§ **Task brief**
State how many lines of the records below contain the word "computer", giving the number and nothing else.

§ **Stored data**
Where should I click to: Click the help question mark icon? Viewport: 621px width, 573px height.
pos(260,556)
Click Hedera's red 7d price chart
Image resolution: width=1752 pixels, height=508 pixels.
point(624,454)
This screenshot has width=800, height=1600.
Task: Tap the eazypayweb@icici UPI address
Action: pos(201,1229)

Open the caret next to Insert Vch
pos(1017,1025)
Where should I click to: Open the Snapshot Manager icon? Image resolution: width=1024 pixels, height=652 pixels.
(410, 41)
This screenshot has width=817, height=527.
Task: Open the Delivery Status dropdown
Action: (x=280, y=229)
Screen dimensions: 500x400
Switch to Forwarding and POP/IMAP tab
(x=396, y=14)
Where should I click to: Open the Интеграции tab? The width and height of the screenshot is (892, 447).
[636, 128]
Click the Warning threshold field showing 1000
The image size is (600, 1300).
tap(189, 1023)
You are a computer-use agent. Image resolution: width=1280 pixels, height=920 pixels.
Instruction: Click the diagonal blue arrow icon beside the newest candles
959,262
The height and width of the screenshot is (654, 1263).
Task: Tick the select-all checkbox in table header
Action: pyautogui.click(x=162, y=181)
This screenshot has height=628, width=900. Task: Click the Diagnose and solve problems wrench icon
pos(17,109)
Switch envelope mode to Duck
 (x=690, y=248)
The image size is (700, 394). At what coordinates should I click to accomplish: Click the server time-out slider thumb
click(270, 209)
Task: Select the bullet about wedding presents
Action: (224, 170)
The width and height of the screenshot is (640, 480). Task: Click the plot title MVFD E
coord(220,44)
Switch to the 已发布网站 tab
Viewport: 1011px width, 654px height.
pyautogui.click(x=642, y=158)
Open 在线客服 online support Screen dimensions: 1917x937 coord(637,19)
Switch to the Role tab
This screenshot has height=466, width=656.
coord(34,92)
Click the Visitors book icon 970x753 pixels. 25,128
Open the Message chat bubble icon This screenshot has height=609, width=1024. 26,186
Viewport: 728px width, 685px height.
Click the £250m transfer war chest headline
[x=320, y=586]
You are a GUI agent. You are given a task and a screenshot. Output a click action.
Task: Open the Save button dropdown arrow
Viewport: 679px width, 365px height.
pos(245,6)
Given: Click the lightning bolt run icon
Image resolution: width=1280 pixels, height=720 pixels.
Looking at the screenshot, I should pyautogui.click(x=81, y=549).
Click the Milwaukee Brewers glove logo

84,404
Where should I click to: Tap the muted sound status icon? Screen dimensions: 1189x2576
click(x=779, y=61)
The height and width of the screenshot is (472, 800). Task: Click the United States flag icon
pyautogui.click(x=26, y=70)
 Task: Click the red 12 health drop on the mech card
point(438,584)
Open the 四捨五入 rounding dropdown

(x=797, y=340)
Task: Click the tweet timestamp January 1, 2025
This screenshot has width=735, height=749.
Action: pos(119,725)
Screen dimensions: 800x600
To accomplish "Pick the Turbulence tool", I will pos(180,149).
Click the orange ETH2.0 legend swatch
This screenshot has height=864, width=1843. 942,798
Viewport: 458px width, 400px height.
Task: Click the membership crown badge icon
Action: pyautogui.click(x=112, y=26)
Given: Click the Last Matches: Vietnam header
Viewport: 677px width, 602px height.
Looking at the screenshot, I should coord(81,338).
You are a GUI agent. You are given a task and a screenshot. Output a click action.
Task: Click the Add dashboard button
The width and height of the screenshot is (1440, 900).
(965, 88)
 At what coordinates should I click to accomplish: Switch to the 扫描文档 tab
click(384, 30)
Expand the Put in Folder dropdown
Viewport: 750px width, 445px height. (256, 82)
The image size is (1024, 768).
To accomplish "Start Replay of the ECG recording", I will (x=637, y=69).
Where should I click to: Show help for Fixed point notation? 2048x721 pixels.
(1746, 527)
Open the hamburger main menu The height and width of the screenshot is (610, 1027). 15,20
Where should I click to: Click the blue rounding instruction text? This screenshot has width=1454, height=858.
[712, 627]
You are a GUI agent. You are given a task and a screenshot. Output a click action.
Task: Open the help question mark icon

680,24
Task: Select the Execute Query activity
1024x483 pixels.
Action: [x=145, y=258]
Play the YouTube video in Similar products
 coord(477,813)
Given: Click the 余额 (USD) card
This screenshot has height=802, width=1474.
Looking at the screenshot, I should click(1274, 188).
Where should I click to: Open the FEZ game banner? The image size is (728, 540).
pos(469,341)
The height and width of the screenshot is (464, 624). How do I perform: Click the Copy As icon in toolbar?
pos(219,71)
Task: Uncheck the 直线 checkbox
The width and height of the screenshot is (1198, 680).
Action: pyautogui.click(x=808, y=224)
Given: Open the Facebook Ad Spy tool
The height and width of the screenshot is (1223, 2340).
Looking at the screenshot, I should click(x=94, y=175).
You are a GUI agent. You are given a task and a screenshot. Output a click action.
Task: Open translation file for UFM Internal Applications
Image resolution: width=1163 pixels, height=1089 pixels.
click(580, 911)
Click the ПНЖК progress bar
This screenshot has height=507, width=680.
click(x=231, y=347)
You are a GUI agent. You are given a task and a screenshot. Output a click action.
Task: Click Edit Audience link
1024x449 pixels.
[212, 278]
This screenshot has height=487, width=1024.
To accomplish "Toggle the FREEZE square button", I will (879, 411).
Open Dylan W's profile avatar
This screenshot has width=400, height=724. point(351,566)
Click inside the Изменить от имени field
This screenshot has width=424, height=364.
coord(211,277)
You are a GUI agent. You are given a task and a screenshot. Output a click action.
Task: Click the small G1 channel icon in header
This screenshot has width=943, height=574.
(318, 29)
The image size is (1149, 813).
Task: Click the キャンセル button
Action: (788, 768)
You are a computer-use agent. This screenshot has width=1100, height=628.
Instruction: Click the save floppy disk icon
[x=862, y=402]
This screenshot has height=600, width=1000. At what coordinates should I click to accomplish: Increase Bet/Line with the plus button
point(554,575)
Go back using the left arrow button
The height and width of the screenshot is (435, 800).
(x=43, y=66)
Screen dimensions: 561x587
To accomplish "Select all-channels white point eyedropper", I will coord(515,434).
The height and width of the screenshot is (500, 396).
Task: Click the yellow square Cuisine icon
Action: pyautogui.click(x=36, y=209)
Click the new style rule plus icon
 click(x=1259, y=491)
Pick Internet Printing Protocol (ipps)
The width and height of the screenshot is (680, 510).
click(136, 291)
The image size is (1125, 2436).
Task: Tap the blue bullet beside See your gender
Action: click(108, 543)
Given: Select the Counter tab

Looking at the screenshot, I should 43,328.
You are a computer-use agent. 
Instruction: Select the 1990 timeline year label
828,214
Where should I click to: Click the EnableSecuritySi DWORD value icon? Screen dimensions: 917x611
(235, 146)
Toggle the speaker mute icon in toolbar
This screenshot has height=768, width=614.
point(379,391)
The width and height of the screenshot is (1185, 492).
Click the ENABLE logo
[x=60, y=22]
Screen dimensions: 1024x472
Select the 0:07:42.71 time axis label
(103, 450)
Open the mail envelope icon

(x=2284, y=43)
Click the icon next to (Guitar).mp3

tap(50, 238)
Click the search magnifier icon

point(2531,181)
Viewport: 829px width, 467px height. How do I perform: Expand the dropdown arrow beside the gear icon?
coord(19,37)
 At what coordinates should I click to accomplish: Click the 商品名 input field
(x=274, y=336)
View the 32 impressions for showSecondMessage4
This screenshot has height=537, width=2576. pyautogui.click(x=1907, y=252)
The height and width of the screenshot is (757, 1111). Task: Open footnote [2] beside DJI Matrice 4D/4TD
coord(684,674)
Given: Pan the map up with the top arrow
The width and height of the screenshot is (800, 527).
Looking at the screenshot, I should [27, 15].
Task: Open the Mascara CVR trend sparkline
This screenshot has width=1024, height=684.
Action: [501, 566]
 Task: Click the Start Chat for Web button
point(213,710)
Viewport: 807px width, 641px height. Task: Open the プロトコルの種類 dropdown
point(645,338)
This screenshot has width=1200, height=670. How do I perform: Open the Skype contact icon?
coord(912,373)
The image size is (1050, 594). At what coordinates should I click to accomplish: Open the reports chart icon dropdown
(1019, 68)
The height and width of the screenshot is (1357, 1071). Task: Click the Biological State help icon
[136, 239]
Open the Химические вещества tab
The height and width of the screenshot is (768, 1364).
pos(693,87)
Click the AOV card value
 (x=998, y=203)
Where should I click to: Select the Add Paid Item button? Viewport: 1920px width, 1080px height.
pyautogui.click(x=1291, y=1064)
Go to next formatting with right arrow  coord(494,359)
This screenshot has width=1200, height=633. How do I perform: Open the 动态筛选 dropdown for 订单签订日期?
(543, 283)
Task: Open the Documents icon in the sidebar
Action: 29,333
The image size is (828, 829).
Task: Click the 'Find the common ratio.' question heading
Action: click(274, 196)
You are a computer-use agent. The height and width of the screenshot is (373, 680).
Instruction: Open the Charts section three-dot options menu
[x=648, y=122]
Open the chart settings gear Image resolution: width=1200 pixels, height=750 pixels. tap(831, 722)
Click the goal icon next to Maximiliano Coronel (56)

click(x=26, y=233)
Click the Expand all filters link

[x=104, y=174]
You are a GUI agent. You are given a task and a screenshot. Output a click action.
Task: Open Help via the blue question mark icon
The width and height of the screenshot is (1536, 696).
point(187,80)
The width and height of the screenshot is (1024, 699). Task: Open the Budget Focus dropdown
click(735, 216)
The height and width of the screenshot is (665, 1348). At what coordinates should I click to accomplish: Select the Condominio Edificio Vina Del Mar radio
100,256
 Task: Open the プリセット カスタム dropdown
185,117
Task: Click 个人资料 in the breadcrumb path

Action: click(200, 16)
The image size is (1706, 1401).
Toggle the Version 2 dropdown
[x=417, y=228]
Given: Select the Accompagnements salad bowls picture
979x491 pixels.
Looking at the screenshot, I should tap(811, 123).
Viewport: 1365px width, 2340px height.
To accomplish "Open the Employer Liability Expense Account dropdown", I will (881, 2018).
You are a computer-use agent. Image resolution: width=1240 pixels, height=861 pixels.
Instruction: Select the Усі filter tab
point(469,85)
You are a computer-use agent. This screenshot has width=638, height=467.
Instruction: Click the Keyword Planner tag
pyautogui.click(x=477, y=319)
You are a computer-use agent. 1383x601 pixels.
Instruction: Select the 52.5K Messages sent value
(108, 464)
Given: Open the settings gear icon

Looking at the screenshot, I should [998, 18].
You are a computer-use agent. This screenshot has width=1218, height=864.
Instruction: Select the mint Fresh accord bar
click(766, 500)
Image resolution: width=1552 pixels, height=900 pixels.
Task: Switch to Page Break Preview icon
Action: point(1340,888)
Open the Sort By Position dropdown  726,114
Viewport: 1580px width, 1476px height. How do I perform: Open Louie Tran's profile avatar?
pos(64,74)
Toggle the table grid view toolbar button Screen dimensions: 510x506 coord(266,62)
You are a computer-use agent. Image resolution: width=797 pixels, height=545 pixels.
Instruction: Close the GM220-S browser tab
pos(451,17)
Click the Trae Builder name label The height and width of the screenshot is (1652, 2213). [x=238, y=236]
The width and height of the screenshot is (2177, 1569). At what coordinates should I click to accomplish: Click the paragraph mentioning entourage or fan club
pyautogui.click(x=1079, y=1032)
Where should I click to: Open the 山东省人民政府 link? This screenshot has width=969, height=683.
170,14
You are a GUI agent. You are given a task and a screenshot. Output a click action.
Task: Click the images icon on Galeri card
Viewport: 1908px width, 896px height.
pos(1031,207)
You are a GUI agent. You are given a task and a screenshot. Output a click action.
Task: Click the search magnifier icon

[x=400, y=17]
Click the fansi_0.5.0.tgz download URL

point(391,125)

§ **Response to the task**
9